* **INSTRUCTIONS TO FOLLOW**
Only the lines from the one containing "Where should I" to the end of the material are to be copied, exactly and in full; images stay out.

-- SUPPLIED RECORDS follows --

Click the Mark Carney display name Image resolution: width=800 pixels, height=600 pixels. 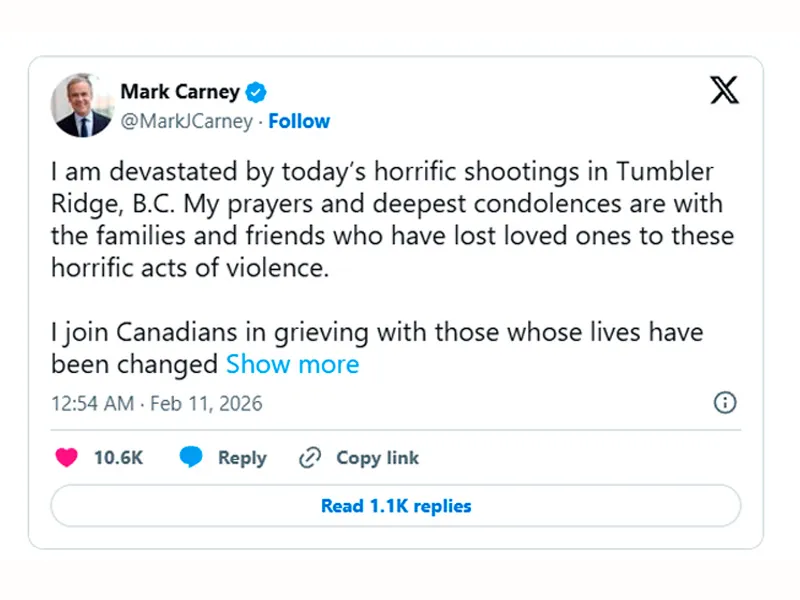pos(180,92)
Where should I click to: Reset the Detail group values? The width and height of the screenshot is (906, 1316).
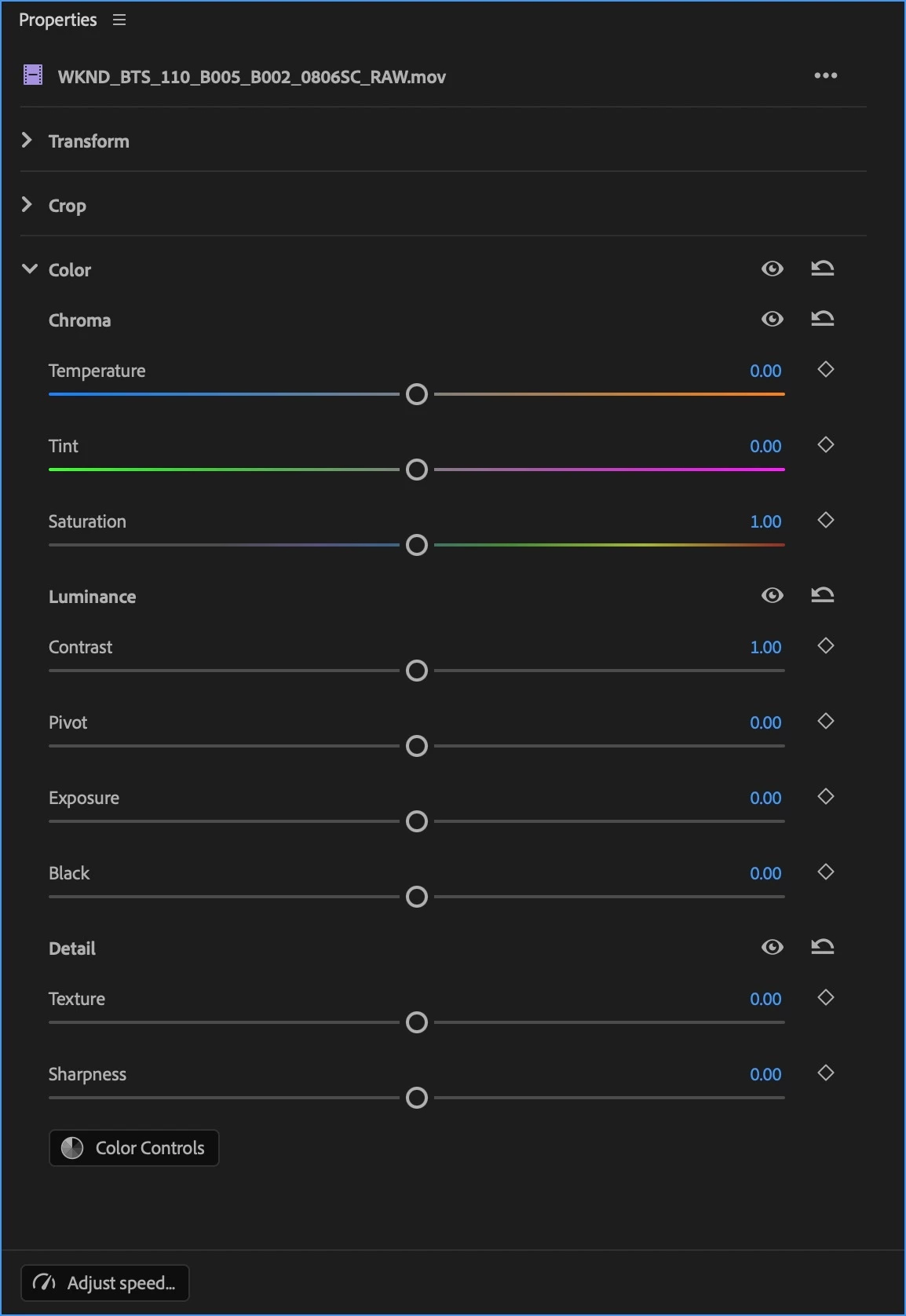822,948
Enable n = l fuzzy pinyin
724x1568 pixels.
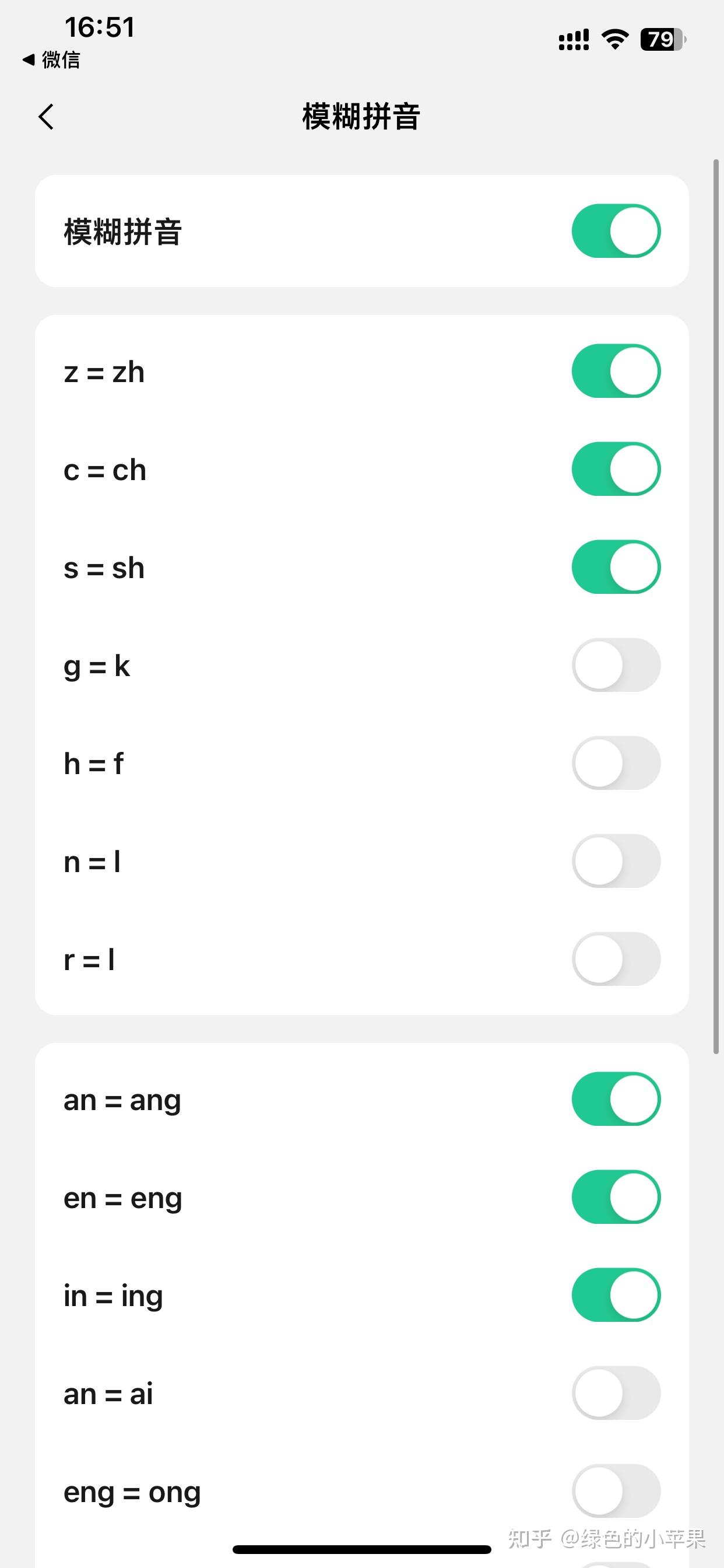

-- SUPPLIED RECORDS concluded --

* **TASK ANSWER**
Where should I click to: Reset the Detail group values? The width and height of the screenshot is (906, 1316).
822,948
Enable n = l fuzzy pinyin
724x1568 pixels.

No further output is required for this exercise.